● **TASK**
Write out the listing below without alteration, omitting its pictures.

● **DATA FOR ANALYSIS**
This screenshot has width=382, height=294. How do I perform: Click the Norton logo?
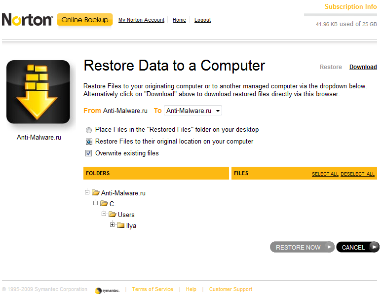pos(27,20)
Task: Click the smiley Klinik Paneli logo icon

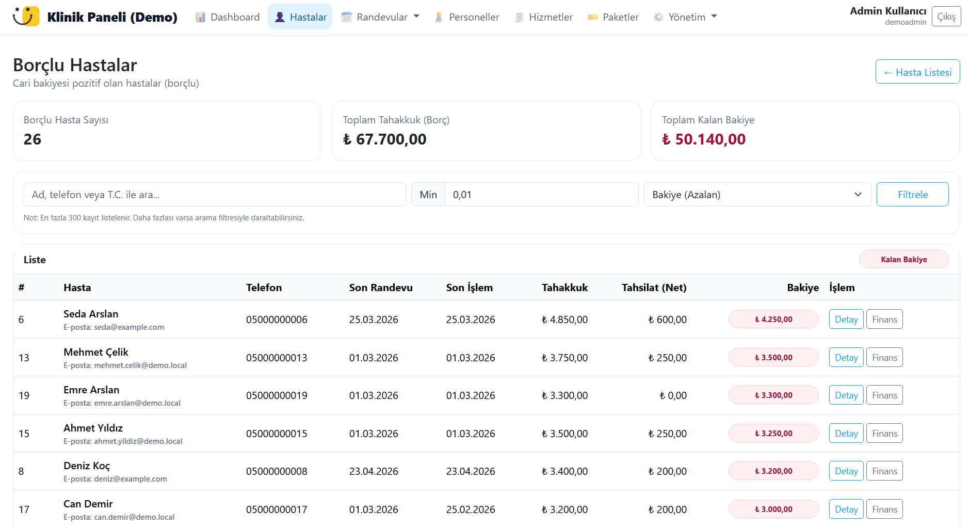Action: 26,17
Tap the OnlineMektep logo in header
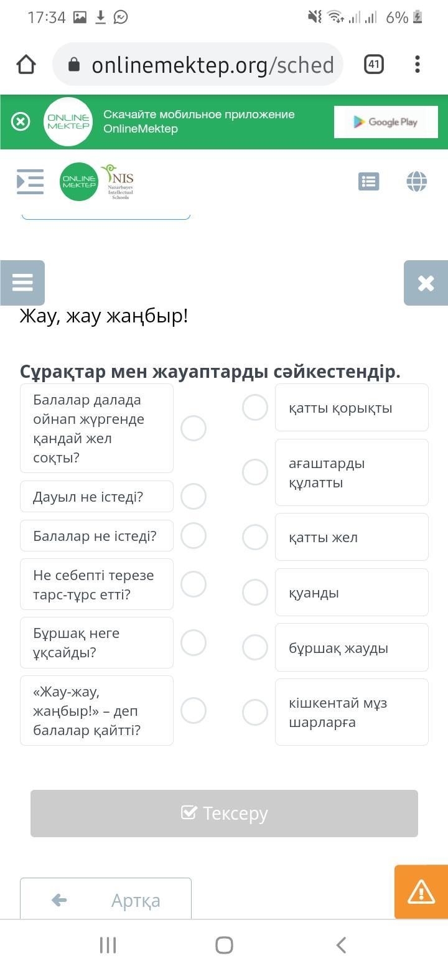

● **OUTPUT FOR THIS TASK**
This screenshot has width=382, height=294. How do I perform: Click the Norton logo?
pos(27,20)
Task: Click the smiley Klinik Paneli logo icon

Action: 26,17
Tap the OnlineMektep logo in header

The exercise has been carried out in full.